夢を売る男
百田尚樹の「夢を売る男」の感想です。この作者の本の特徴はとにかく読みやすい。東野圭吾並みに若者や読書が苦手な人でも読みやすい文体だと思います。なのに題材がいつもとにかく攻めているので、読み応えもあります。
「夢を売る男」は本の出版社のお話で、本の作者と出版社がお金を出し合って本を出版するジョイントプレスというサービスが軸となる。
その出版社の牛河原(うしがわら)がジョイントプレスの方法から、なぜこのジョイントプレスが今の時代に儲かるかといことや、本の出版業界のことを毒づいたりする。

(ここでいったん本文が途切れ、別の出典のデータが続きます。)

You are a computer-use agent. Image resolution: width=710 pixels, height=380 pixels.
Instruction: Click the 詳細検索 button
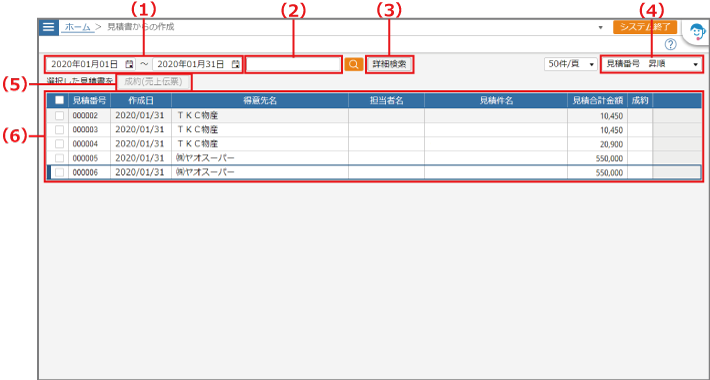click(389, 64)
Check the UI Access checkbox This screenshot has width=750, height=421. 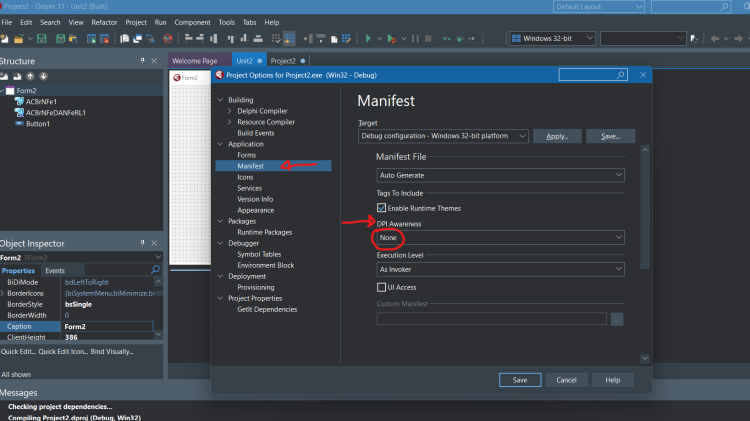[381, 287]
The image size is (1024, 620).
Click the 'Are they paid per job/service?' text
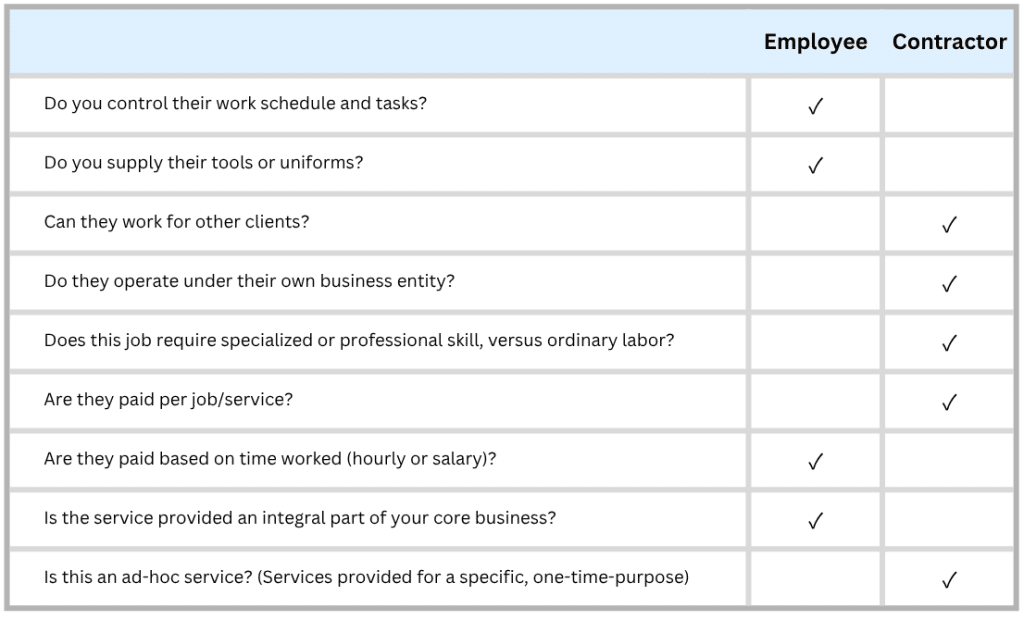click(x=168, y=400)
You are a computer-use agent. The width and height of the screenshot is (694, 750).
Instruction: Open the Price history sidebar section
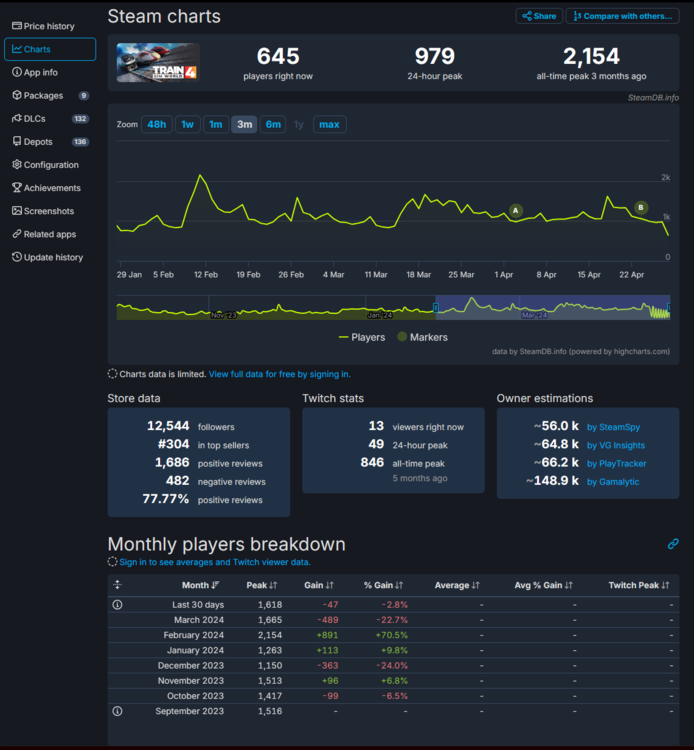(49, 26)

特に牛河原が後輩と焼肉屋にいって、今の出版業界の文句を永遠と語る話が中盤にあるのですが、それはもう百田尚樹が言いたいことを牛河原というフィルター通して言ってるだけ。百田尚樹は自分の思想を本のキャラクターにのっけるのが露骨で面白い。
賞を取るのはその賞の出版した本が5割以上の確率であるとかそんなことである。
ジョイントプレスにひっかかる一般人が多いのも、今の時代は本が売れなくなってるのに、自分で何かを書きたい自己顕示欲の強い人が多くなってるから成立するとのことで、とても共感できる。
日本人の1日に本を読む時間が平均で13分ってのにも驚いた。その13分も漫画や雑誌も含まれるので、活字のみとしたら、5分も切るのではないかと言われてる。
最後の最後がちょっと牛河原の人間性が出てほっこりとする終わり方になってるのも良い。
空き時間を見つけて読むって感じでも3日で読めたので、一気読みでもおすすめです。
以上「夢を売る男」のまとめでした。